To sum up, the distance is performed in a specific scenario, and it is assumed that the basic machine learning network is a deep neural network, which is used to map the voice command of the user to the corresponding target hearing assistance voice. During the training process, the computer system trains this network using a large number of voice data pairs. Each pair of voice data includes a source voice sequence and a target hearing assistance voice. The computer system firstly extracts the voice characteristics and obtains a preliminary mapping relation through a basic machine learning network. Then, the computer system debugs the parameters in the extended distribution mapping table according to the loss value calculated by the first evaluation function, so that the predicted result of the basic machine learning network is more similar to the target hearing aid voice. During the debugging process, the computer system may update the parameters in the mapping table by using an optimization algorithm such as gradient descent. Through multiple iterative training and adjustment, the computer system finally obtains an optimized transition machine learning network. This network may be more excellent in predictive performance than the underlying machine learning network, and may be able to more accurately recognize and translate the user's voice instructions.

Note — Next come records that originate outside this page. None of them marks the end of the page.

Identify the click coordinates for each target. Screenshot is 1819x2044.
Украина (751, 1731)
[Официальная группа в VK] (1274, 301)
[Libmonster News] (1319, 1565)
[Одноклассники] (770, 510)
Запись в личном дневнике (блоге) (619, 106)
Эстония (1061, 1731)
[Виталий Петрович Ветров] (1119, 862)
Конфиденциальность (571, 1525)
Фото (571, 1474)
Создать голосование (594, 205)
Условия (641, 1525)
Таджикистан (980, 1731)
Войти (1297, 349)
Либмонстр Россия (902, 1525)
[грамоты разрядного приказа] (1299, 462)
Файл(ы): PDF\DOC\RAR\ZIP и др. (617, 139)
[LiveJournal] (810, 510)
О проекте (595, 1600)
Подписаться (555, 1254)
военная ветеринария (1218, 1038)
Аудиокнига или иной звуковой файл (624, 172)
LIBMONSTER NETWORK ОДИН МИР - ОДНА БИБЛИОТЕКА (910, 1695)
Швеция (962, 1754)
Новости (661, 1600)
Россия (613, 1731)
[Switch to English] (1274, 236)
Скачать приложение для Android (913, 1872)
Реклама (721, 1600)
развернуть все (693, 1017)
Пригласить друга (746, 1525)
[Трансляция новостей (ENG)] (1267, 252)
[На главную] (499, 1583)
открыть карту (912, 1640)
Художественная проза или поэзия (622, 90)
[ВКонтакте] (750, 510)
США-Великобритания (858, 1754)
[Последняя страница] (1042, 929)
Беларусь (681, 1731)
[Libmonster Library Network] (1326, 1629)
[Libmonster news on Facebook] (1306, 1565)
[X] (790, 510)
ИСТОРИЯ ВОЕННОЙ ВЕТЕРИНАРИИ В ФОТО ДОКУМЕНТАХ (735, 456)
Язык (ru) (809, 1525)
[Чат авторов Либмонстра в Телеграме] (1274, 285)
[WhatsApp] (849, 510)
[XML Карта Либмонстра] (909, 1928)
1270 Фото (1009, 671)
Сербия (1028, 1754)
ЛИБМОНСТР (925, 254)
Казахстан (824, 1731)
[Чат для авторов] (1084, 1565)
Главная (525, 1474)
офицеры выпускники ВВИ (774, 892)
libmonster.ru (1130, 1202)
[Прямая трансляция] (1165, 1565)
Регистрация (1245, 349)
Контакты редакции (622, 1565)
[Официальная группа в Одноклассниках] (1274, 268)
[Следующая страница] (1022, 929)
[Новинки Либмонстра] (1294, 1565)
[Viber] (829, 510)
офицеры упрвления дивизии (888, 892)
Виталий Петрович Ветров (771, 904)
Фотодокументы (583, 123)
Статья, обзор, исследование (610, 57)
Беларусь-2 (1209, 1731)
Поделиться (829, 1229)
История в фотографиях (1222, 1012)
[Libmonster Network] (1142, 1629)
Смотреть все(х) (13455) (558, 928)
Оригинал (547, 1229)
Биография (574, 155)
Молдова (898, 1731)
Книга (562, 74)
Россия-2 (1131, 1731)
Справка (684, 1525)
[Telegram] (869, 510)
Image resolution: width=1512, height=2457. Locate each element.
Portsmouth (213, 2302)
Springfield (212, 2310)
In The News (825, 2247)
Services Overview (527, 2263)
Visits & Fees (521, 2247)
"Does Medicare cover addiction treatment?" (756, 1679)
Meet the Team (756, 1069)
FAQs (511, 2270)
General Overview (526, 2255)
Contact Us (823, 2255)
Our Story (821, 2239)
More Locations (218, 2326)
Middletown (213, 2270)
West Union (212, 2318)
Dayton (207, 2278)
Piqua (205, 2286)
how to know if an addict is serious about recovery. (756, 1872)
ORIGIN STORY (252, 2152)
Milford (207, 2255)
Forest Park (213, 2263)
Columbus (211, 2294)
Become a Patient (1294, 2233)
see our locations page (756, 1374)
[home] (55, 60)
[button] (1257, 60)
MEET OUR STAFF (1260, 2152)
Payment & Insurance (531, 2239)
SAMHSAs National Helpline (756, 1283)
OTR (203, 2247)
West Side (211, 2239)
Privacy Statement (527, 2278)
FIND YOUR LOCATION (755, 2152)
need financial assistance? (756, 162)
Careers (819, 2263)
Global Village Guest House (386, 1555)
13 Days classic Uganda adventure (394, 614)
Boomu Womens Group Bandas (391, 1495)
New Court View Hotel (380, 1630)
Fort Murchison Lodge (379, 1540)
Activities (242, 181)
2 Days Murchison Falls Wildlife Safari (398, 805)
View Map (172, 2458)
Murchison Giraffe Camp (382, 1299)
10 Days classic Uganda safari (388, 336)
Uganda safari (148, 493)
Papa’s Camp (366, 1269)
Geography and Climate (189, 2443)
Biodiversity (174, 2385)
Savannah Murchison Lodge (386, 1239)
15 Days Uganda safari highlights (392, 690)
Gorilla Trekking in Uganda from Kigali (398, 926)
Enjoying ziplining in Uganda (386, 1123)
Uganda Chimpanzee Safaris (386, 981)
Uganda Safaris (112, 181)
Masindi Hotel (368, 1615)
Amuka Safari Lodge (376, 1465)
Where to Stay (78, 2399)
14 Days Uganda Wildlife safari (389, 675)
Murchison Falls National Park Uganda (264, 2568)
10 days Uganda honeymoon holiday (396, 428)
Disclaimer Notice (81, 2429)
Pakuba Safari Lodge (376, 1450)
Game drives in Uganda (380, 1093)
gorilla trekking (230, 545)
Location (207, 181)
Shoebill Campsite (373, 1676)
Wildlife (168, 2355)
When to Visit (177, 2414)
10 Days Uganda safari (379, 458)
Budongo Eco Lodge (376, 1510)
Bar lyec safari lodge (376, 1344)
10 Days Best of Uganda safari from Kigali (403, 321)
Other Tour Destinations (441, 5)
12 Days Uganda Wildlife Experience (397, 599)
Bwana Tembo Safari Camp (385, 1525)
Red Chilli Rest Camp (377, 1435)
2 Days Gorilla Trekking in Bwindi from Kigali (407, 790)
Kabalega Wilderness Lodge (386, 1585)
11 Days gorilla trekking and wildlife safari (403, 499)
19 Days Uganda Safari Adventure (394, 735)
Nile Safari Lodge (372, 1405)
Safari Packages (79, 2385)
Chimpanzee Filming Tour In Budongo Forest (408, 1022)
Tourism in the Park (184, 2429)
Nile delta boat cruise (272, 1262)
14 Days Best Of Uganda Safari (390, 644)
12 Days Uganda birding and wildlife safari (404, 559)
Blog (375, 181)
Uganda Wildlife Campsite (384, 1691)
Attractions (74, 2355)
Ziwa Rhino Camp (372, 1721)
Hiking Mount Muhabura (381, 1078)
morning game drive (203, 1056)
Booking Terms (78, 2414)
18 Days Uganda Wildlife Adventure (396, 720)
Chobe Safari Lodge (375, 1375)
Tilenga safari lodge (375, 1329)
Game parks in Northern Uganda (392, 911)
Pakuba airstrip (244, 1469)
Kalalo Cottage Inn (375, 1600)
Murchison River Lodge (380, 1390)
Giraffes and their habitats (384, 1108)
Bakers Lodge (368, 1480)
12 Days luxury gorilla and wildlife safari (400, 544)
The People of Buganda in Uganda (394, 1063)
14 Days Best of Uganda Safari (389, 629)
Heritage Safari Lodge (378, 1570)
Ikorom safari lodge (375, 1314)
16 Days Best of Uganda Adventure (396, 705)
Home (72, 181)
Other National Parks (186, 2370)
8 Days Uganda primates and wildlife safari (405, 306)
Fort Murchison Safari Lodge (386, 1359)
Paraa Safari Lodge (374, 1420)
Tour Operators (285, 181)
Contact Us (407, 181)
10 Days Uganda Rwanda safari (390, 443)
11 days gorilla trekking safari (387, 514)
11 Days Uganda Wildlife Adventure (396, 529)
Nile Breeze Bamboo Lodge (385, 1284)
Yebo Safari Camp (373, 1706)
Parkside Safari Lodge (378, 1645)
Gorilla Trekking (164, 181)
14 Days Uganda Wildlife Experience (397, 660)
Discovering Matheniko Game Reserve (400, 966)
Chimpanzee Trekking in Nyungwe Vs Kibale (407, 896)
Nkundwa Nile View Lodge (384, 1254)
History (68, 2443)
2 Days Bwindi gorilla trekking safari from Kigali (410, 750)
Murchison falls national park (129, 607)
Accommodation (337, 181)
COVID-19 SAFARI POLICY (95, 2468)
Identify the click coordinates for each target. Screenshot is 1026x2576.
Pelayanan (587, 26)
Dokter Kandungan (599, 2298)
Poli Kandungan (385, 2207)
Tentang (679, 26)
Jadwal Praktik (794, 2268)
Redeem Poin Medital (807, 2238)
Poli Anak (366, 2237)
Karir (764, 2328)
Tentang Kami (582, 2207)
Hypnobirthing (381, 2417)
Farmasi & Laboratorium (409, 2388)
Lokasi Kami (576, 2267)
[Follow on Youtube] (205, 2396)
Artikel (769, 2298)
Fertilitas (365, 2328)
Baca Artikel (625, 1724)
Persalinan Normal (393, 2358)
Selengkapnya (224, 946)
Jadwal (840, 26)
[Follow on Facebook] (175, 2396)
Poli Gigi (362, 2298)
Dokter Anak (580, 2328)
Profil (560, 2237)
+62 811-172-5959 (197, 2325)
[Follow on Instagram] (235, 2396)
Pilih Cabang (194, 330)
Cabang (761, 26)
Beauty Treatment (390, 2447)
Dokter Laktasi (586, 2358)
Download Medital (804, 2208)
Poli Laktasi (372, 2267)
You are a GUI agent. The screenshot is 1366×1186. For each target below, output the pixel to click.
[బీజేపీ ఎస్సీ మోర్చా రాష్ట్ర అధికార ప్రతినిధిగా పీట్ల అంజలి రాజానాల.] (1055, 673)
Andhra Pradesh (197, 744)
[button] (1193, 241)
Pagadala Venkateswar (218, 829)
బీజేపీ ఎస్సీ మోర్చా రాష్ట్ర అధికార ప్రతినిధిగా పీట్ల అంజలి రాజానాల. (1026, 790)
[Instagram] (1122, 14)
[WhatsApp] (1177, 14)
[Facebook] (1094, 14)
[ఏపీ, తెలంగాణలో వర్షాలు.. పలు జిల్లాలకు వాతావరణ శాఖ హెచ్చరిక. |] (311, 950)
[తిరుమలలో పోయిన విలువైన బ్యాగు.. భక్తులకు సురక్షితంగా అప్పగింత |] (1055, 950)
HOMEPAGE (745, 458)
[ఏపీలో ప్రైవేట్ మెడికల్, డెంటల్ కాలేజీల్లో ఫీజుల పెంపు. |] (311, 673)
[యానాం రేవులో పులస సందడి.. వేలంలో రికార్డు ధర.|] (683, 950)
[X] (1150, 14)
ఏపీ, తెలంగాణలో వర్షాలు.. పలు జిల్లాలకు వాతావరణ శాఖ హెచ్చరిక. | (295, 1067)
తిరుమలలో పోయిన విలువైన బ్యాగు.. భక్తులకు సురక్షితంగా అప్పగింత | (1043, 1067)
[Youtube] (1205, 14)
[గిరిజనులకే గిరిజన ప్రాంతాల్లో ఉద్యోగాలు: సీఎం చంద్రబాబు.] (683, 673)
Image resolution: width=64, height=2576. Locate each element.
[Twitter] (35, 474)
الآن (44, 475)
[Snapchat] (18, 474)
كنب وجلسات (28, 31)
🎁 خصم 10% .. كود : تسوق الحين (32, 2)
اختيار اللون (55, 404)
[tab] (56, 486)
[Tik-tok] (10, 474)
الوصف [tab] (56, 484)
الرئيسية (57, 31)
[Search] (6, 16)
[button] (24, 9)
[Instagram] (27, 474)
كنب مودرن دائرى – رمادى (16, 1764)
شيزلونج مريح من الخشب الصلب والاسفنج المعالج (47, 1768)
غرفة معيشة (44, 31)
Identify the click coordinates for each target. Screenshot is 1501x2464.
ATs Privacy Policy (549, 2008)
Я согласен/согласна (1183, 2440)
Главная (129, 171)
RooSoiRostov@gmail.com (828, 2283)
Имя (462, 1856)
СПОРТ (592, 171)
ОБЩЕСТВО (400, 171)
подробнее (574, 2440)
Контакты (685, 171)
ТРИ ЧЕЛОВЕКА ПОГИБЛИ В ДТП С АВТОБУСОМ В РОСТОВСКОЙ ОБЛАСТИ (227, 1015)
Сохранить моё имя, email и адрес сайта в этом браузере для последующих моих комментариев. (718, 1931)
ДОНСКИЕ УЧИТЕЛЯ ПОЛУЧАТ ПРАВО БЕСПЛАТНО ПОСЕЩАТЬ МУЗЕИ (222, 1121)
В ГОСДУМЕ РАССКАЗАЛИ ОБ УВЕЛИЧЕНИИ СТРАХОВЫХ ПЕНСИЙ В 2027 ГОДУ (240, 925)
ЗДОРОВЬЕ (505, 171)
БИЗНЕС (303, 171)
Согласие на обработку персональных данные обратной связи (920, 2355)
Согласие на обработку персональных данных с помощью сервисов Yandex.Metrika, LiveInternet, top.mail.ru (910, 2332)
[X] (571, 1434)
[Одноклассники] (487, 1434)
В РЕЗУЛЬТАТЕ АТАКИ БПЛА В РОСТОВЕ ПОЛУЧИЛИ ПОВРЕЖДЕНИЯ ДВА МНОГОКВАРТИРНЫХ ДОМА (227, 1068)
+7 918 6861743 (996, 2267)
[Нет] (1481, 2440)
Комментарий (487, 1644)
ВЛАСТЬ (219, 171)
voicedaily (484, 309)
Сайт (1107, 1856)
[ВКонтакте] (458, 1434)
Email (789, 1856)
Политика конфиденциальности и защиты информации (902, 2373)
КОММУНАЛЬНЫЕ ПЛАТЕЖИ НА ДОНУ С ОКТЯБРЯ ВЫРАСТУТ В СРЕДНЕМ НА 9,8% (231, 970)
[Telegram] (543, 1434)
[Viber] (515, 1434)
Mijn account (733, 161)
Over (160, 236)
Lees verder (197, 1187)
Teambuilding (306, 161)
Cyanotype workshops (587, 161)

In practical application of hearing aid devices, the performance improvement of the transitional machine learning network means that users can interact with the devices more smoothly and naturally, so that user experience and satisfaction are improved. For example, when a speaker makes a "please open a window" voice, the optimized transitional machine learning network can more accurately recognize this voice and generate a clear, intelligible target hearing assistance voice "open a window" to help hearing impaired patients quickly understand the speaker's intent.
Step S152, a second voice binary group sample composed of a second to-be-recognized source voice sequence and target hearing aid voice matched with the second to-be-recognized source voice sequence is obtained.
The data structure of the second speech binary group sample may refer to the first speech binary group sample, and will not be described herein.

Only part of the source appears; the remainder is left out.